• **What to produce**
Across the records below, report how many lines include the word "computer", stating the number alone.

********************

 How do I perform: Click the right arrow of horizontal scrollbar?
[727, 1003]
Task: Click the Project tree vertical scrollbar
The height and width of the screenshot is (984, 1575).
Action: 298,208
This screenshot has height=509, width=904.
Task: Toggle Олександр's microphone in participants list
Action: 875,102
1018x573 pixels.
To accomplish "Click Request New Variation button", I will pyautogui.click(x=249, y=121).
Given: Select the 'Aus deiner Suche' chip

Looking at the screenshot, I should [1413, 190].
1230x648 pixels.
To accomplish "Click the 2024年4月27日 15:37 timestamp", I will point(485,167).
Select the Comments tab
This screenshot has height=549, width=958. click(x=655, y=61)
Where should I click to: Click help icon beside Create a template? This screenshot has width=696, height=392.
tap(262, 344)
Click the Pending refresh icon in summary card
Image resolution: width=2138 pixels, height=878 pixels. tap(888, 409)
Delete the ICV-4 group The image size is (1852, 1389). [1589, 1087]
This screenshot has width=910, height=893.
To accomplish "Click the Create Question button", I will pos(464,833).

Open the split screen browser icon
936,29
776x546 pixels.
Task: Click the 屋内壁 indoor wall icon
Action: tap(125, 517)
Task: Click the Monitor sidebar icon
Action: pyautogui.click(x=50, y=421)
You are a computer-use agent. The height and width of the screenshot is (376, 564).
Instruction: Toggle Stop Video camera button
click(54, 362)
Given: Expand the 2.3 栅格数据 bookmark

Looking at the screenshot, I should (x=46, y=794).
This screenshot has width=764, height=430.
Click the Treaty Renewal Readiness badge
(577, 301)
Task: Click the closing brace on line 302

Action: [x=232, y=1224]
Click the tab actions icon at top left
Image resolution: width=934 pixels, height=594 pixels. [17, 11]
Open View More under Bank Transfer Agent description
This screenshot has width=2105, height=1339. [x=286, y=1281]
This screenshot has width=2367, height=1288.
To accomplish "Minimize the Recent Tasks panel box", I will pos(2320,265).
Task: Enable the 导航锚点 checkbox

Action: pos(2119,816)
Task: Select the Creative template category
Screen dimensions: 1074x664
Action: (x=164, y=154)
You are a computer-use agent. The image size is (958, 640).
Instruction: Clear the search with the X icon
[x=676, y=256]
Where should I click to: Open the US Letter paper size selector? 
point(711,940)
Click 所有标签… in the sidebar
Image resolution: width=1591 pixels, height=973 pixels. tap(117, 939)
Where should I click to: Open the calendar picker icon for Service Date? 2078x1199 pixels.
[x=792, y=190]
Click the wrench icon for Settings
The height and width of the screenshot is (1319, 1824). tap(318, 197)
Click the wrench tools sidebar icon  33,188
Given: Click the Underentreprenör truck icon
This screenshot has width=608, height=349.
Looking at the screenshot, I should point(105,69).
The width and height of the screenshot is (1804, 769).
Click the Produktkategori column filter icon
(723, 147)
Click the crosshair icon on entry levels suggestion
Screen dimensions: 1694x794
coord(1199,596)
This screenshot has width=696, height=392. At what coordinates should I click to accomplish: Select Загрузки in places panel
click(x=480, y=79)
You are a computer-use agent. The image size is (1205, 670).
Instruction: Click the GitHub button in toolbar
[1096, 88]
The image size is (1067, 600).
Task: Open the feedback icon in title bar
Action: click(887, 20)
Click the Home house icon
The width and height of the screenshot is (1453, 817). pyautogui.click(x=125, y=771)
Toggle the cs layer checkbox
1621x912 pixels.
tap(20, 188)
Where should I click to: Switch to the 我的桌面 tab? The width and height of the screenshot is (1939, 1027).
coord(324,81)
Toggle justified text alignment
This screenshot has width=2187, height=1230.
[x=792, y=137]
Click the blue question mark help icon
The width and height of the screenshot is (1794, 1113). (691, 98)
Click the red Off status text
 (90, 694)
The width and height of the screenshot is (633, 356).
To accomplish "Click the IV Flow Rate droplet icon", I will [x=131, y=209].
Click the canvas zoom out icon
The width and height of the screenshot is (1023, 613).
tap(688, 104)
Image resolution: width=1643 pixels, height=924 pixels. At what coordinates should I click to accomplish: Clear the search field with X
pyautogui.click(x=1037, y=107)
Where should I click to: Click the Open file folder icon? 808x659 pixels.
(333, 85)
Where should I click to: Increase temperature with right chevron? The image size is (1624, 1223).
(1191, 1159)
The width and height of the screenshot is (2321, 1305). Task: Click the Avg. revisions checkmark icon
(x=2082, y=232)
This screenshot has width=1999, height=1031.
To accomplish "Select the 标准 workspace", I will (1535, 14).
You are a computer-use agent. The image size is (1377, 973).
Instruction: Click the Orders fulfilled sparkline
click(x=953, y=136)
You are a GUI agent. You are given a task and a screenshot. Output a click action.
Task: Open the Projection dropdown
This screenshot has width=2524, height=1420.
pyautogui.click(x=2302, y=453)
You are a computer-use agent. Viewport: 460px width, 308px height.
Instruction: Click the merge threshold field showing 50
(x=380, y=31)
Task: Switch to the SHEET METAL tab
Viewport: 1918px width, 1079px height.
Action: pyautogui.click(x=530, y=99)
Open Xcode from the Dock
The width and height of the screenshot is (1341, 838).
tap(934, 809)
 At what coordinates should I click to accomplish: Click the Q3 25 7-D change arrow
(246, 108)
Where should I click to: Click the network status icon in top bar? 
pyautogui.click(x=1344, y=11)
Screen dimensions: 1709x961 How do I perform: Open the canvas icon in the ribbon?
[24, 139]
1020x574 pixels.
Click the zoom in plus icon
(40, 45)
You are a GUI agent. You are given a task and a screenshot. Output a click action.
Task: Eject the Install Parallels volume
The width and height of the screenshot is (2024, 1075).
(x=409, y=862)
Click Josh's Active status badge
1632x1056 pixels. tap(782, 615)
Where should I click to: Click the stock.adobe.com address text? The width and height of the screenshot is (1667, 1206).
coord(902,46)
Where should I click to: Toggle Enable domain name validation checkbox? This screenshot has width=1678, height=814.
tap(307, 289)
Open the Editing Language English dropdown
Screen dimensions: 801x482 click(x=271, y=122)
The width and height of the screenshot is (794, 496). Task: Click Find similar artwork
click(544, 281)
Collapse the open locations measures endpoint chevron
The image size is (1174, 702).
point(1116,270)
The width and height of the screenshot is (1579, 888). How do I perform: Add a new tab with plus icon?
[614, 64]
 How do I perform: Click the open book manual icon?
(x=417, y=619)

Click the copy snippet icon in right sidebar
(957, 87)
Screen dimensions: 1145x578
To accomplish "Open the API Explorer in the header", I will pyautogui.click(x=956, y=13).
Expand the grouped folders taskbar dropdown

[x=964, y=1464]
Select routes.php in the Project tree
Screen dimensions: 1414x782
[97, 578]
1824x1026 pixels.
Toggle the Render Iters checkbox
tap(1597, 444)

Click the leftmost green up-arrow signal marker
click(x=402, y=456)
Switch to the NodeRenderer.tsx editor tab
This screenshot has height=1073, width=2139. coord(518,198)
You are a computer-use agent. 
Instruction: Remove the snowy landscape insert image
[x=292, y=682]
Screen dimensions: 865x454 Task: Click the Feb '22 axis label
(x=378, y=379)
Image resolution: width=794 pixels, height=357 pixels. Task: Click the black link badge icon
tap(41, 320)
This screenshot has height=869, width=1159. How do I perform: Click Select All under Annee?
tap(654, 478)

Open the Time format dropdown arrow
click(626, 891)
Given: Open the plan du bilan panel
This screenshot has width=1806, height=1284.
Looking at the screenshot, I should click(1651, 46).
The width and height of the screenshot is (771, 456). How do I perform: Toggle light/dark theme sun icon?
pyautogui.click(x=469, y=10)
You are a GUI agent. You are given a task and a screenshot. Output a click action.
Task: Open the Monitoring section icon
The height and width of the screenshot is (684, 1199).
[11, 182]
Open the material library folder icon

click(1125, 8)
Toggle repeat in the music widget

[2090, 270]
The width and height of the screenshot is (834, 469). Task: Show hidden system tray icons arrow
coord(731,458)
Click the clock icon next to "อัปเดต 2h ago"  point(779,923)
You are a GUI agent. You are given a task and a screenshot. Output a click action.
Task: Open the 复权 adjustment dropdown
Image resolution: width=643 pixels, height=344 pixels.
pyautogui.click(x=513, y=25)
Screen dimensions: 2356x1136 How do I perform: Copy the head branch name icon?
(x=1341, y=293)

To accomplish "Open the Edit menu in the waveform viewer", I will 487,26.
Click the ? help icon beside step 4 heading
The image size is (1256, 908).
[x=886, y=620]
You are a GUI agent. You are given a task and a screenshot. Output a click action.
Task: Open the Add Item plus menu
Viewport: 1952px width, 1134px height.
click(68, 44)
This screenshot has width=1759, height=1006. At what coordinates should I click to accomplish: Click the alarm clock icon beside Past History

********************

• **Result below**
6